— TASK STATEMENT —
From the line with "938x586 pixels. Task: Click" through the last line of the records below, both ends included, transcribe only those lines, exactly, and omit the pictures.
** DATASET RECORDS follows **
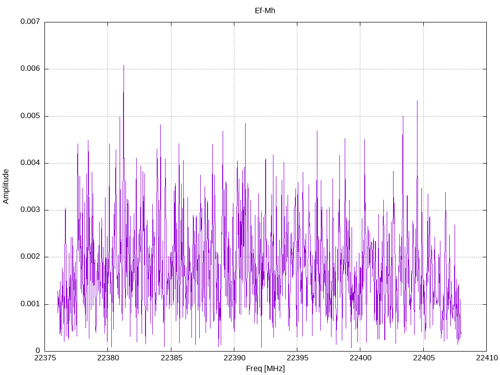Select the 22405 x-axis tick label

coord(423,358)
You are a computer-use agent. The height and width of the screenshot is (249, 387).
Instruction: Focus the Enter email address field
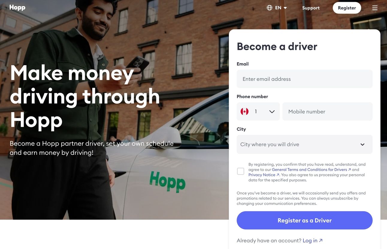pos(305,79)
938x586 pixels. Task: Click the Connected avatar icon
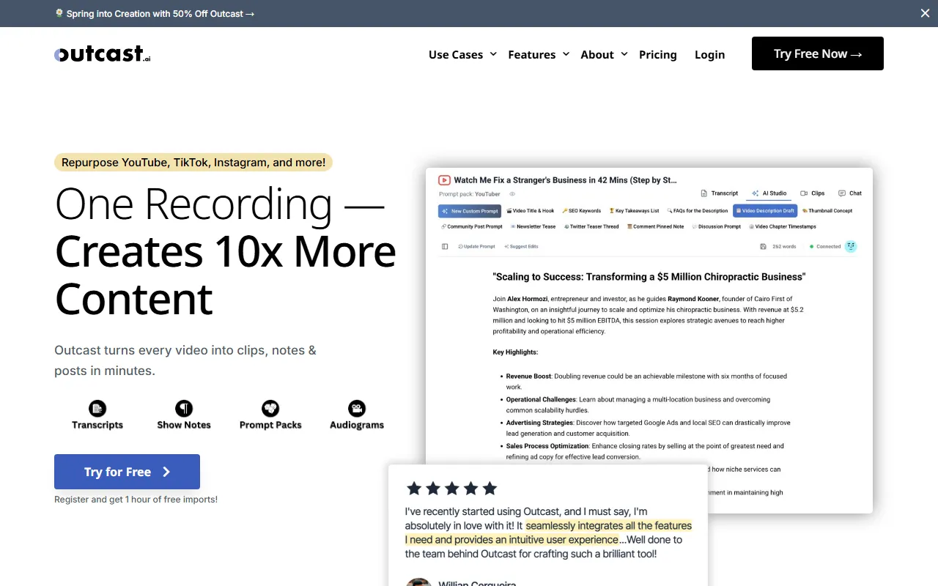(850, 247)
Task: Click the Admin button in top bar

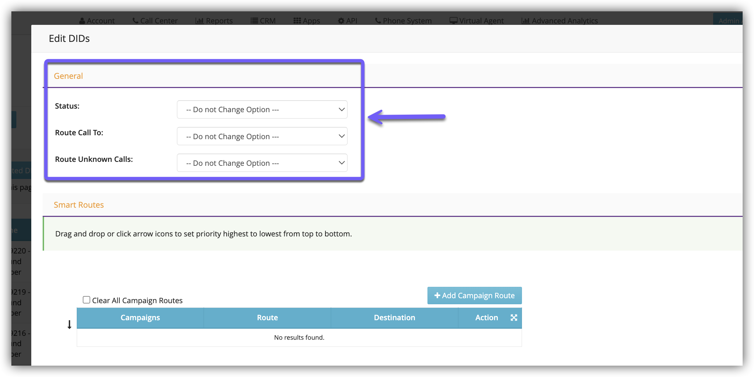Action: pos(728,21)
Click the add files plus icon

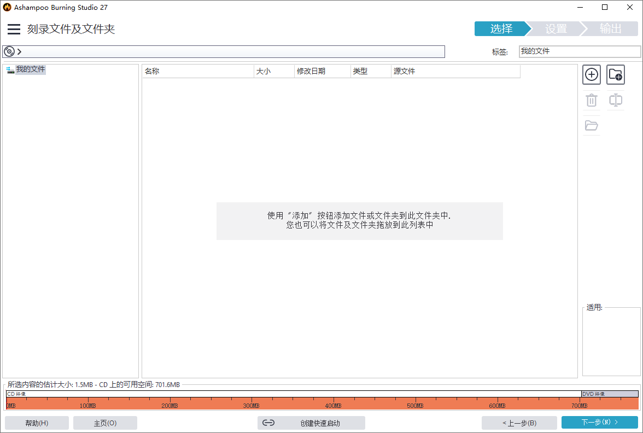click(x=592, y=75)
** End of DATASET RECORDS **
— TASK SOLUTION —
938x586 pixels. Task: Click the Connected avatar icon
(850, 247)
Task: Click the Admin button in top bar

Action: pos(728,21)
Click the add files plus icon

click(x=592, y=75)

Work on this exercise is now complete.